Stored items
•••

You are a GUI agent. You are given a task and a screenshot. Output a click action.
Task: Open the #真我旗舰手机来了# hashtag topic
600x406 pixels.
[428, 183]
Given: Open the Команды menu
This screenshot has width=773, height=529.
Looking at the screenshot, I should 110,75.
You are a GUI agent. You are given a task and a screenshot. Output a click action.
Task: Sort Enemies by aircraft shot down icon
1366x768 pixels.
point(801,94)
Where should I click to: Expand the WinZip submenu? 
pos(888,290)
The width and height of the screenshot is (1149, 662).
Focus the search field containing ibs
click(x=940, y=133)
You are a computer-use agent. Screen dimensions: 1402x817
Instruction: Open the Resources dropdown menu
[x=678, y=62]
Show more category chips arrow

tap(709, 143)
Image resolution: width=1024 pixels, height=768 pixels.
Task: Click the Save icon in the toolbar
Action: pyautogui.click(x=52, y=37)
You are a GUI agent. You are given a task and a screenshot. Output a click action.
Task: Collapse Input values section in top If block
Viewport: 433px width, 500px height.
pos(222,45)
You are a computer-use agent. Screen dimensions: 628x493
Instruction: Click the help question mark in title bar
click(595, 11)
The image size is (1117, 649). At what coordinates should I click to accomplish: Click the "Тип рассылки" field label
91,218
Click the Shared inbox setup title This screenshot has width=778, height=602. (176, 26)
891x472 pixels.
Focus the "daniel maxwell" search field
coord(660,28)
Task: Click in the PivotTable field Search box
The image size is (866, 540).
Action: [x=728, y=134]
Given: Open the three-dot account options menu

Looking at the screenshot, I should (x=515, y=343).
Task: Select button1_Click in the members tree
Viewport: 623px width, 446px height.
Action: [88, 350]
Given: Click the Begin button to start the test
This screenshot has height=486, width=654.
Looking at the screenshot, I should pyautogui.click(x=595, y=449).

•••

▶ **WHAT IS REQUIRED**: The records shown above should be given again word for word.

▶ **TASK OUTPUT**:
You are a GUI agent. You are given a task and a screenshot. Output a click action.
Task: Open the #真我旗舰手机来了# hashtag topic
600x406 pixels.
[428, 183]
Given: Open the Команды menu
This screenshot has width=773, height=529.
Looking at the screenshot, I should 110,75.
You are a GUI agent. You are given a task and a screenshot. Output a click action.
Task: Sort Enemies by aircraft shot down icon
1366x768 pixels.
point(801,94)
Where should I click to: Expand the WinZip submenu? 
pos(888,290)
The width and height of the screenshot is (1149, 662).
Focus the search field containing ibs
click(x=940, y=133)
You are a computer-use agent. Screen dimensions: 1402x817
Instruction: Open the Resources dropdown menu
[x=678, y=62]
Show more category chips arrow

tap(709, 143)
Image resolution: width=1024 pixels, height=768 pixels.
Task: Click the Save icon in the toolbar
Action: pyautogui.click(x=52, y=37)
You are a GUI agent. You are given a task and a screenshot. Output a click action.
Task: Collapse Input values section in top If block
Viewport: 433px width, 500px height.
pos(222,45)
You are a computer-use agent. Screen dimensions: 628x493
Instruction: Click the help question mark in title bar
click(595, 11)
The image size is (1117, 649). At what coordinates should I click to accomplish: Click the "Тип рассылки" field label
91,218
Click the Shared inbox setup title This screenshot has width=778, height=602. (176, 26)
891x472 pixels.
Focus the "daniel maxwell" search field
coord(660,28)
Task: Click in the PivotTable field Search box
The image size is (866, 540).
Action: [x=728, y=134]
Given: Open the three-dot account options menu

Looking at the screenshot, I should (x=515, y=343).
Task: Select button1_Click in the members tree
Viewport: 623px width, 446px height.
Action: [88, 350]
Given: Click the Begin button to start the test
This screenshot has height=486, width=654.
Looking at the screenshot, I should pyautogui.click(x=595, y=449).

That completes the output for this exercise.